## REQUIRED ACTION
From the line below that contains "Instruction: Toggle italic text formatting" to the line that contains "You are a computer-use agent. 1173x949", repeat every line exactly, both ends included, and nothing else.

(Source data)
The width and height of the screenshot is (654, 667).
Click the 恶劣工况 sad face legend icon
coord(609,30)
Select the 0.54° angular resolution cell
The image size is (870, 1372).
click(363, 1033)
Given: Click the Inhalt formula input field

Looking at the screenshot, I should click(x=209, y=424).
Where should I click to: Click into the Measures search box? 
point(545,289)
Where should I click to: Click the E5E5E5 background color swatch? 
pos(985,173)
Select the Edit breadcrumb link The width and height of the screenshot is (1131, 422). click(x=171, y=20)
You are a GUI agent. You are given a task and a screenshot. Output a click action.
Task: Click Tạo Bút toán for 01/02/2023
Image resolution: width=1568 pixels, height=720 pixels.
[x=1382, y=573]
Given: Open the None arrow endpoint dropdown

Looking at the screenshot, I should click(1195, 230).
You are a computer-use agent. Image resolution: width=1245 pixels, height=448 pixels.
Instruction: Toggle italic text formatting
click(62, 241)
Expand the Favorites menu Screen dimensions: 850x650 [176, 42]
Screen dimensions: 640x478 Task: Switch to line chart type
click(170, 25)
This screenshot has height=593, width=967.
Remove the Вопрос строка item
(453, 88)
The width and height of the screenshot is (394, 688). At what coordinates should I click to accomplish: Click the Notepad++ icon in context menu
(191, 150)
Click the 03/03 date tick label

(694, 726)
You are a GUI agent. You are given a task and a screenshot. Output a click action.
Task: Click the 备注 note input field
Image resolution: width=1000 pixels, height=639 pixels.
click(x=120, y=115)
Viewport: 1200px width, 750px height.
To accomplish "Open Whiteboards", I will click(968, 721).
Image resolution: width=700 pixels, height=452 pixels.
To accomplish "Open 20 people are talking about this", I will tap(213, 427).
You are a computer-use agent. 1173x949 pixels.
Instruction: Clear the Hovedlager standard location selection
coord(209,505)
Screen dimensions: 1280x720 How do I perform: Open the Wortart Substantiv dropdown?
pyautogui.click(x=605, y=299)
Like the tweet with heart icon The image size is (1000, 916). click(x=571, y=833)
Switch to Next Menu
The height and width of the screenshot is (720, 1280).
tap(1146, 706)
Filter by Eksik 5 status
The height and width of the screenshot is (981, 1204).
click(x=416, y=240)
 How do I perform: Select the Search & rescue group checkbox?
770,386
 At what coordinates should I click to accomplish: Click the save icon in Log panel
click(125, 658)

## TASK RESPONSE
Instruction: Toggle italic text formatting
click(62, 241)
Expand the Favorites menu Screen dimensions: 850x650 [176, 42]
Screen dimensions: 640x478 Task: Switch to line chart type
click(170, 25)
This screenshot has height=593, width=967.
Remove the Вопрос строка item
(453, 88)
The width and height of the screenshot is (394, 688). At what coordinates should I click to accomplish: Click the Notepad++ icon in context menu
(191, 150)
Click the 03/03 date tick label

(694, 726)
You are a GUI agent. You are given a task and a screenshot. Output a click action.
Task: Click the 备注 note input field
Image resolution: width=1000 pixels, height=639 pixels.
click(x=120, y=115)
Viewport: 1200px width, 750px height.
To accomplish "Open Whiteboards", I will click(968, 721).
Image resolution: width=700 pixels, height=452 pixels.
To accomplish "Open 20 people are talking about this", I will tap(213, 427).
You are a computer-use agent. 1173x949 pixels.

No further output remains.